[UPDATE: We were tipped off to a press release from Medl, dating February 2012, announcing an NRA sanctioned app. The app was scheduled to be released in the Spring of 2012. For reasons unknown to IP Lasso the app was delayed until January 13th 2013. We still question the inconsistencies below, and are awaiting an update from the National Rifle Association]
Many national news organizations ran with a story this morning condemning an official NRA shooting game app suitable for children– released on the one month anniversary of the Newtown CT school shootings.
We decided to investigate further.
The app developer is Medl Mobile, a third party developer for hire. While it is possible that the NRA used Medl Mobile to create an app, there are several red flags here.
First, the app’s logo differs significantly from the logos of the first party NRA apps:
Second, notice how the developer never uses the phrase “National Rifle Association”. The only reference to the NRA is “Official NRA Licensed Product” within the description. It appears that the developer is being intentionally vague, a common tactic by knock-off developers to skirt legal issues and to make their app appear legitimate . From the app description:
Meet NRA: Practice Range – the NRA’s new mobile nerve center, delivering one-touch access to the NRA network of news, laws, facts, knowledge, safety tips, educational materials and online resources. […]

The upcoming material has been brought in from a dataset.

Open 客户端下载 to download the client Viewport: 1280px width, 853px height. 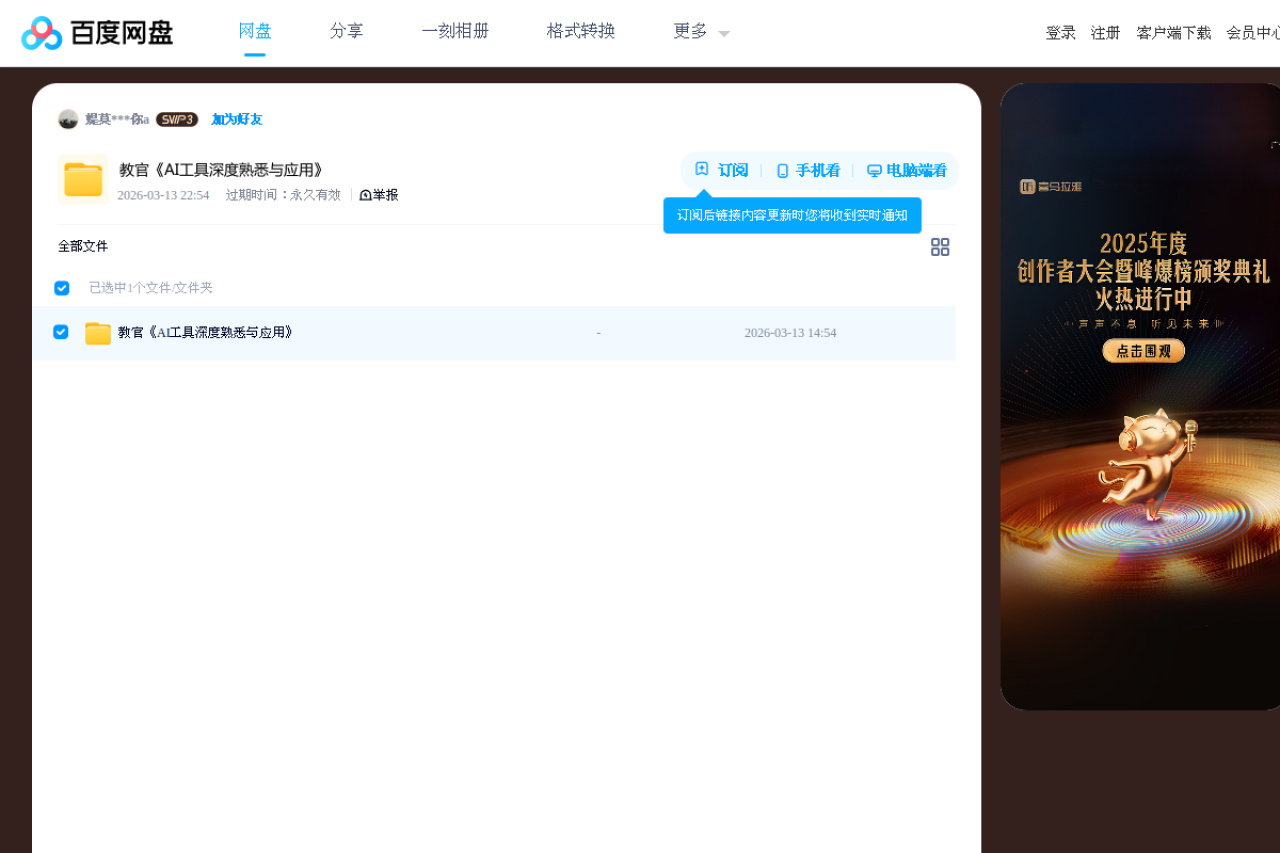(1173, 32)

Official NRA Licensed Product.
The same tactic can be seen here on a knock-off LeBron James app, which uses the “official” terminology to attract downloads. Rogue app developers use terms like “licensed” and “official” in App Store descriptions to make their app appear to be legitimate. We deal with issues like these for our clients every day.

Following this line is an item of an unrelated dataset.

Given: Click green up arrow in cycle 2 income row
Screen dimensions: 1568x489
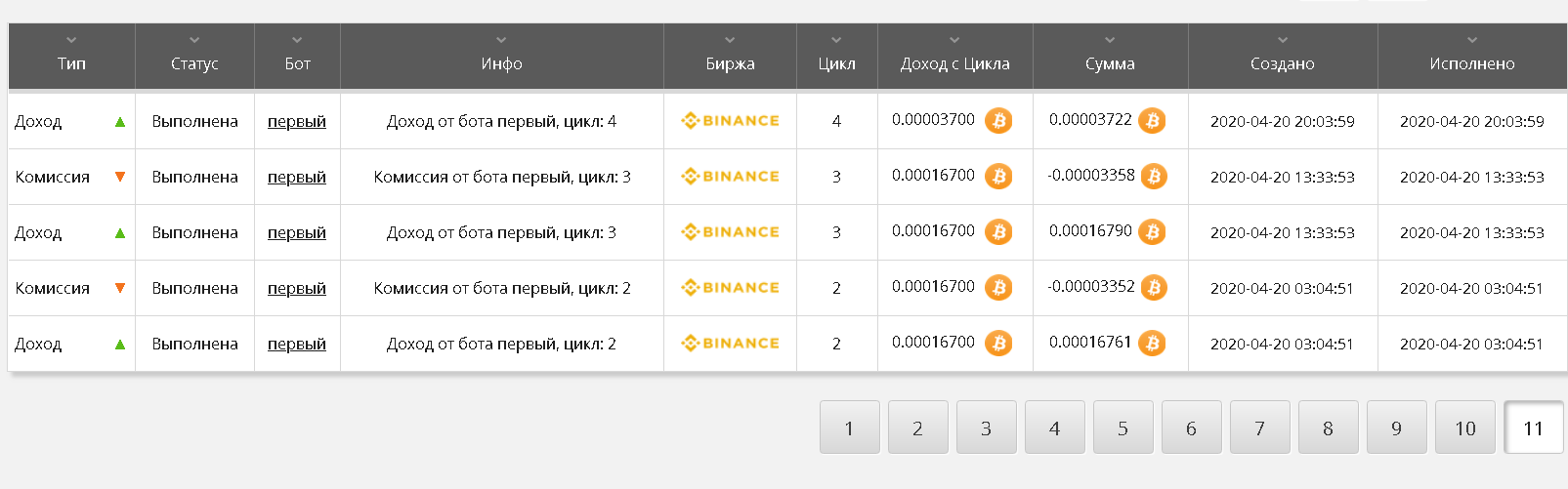Looking at the screenshot, I should (x=120, y=345).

Finally, both parties have been radio silent on the issue. IP Lasso reached out to the NRA and Dan Schwartz from Medl Mobile, asking if the app was officially sanctioned by the National Rifle Association. Both declined to comment.
Counterfeit app developers have many motives:
- Generate revenue with fake paid apps;
- Serve paid advertising to the app
- Collect private information from users including address books, calendar appointments, GPS location, and web history
Or in this case, the developer may simply want to embarrass the organization.
Regardless of the motives, counterfeit apps are an enormous problem in the industry, even in Apple’s walled garden, and can cause severe damage to all parties involved. We will continue to blog about these issues and work with various coalitions and brand owners to bring some sanity to the appmosphere.